Every record must be written out once more, with nothing added or omitted.

Content starts

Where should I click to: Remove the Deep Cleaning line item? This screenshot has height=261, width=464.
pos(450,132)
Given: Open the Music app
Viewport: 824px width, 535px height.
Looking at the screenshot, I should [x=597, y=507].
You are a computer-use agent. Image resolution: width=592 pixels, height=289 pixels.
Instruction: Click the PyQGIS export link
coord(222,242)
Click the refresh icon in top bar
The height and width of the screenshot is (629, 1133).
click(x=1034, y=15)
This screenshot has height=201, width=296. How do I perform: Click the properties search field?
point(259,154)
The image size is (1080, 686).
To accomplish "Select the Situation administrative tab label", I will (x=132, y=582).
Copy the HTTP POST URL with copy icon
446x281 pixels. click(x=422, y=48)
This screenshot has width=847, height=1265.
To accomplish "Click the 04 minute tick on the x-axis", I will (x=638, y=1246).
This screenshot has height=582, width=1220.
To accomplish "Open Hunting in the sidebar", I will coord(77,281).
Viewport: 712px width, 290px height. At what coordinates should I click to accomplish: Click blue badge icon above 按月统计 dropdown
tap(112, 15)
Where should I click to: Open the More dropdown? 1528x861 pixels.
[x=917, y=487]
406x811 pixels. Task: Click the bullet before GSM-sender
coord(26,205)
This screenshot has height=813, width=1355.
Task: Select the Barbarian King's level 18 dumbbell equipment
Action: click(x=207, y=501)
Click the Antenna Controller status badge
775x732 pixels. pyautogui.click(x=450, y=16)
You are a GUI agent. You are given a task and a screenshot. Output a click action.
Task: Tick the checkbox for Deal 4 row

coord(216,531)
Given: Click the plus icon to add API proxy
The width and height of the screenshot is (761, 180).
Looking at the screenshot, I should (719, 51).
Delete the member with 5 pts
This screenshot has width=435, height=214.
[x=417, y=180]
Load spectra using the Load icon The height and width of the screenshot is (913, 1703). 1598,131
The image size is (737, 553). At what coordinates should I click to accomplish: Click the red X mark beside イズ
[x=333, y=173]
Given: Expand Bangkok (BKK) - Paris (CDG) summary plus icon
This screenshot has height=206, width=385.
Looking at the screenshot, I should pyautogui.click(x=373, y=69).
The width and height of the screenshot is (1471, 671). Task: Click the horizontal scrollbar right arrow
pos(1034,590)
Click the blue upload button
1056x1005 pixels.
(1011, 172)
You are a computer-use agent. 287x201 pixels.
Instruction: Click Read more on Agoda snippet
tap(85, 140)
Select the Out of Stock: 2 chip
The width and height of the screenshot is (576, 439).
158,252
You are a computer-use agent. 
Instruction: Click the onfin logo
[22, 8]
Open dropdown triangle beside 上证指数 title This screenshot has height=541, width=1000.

Content ends

EXERCISE OUTPUT:
Where should I click to: Remove the Deep Cleaning line item? This screenshot has height=261, width=464.
pos(450,132)
Given: Open the Music app
Viewport: 824px width, 535px height.
Looking at the screenshot, I should [x=597, y=507].
You are a computer-use agent. Image resolution: width=592 pixels, height=289 pixels.
Instruction: Click the PyQGIS export link
coord(222,242)
Click the refresh icon in top bar
The height and width of the screenshot is (629, 1133).
click(x=1034, y=15)
This screenshot has height=201, width=296. How do I perform: Click the properties search field?
point(259,154)
The image size is (1080, 686).
To accomplish "Select the Situation administrative tab label", I will (x=132, y=582).
Copy the HTTP POST URL with copy icon
446x281 pixels. click(x=422, y=48)
This screenshot has width=847, height=1265.
To accomplish "Click the 04 minute tick on the x-axis", I will (x=638, y=1246).
This screenshot has height=582, width=1220.
To accomplish "Open Hunting in the sidebar", I will coord(77,281).
Viewport: 712px width, 290px height. At what coordinates should I click to accomplish: Click blue badge icon above 按月统计 dropdown
tap(112, 15)
Where should I click to: Open the More dropdown? 1528x861 pixels.
[x=917, y=487]
406x811 pixels. Task: Click the bullet before GSM-sender
coord(26,205)
This screenshot has height=813, width=1355.
Task: Select the Barbarian King's level 18 dumbbell equipment
Action: click(x=207, y=501)
Click the Antenna Controller status badge
775x732 pixels. pyautogui.click(x=450, y=16)
You are a GUI agent. You are given a task and a screenshot. Output a click action.
Task: Tick the checkbox for Deal 4 row

coord(216,531)
Given: Click the plus icon to add API proxy
The width and height of the screenshot is (761, 180).
Looking at the screenshot, I should (719, 51).
Delete the member with 5 pts
This screenshot has width=435, height=214.
[x=417, y=180]
Load spectra using the Load icon The height and width of the screenshot is (913, 1703). 1598,131
The image size is (737, 553). At what coordinates should I click to accomplish: Click the red X mark beside イズ
[x=333, y=173]
Given: Expand Bangkok (BKK) - Paris (CDG) summary plus icon
This screenshot has height=206, width=385.
Looking at the screenshot, I should pyautogui.click(x=373, y=69).
The width and height of the screenshot is (1471, 671). Task: Click the horizontal scrollbar right arrow
pos(1034,590)
Click the blue upload button
1056x1005 pixels.
(1011, 172)
You are a computer-use agent. 287x201 pixels.
Instruction: Click Read more on Agoda snippet
tap(85, 140)
Select the Out of Stock: 2 chip
The width and height of the screenshot is (576, 439).
158,252
You are a computer-use agent. 
Instruction: Click the onfin logo
[22, 8]
Open dropdown triangle beside 上证指数 title This screenshot has height=541, width=1000.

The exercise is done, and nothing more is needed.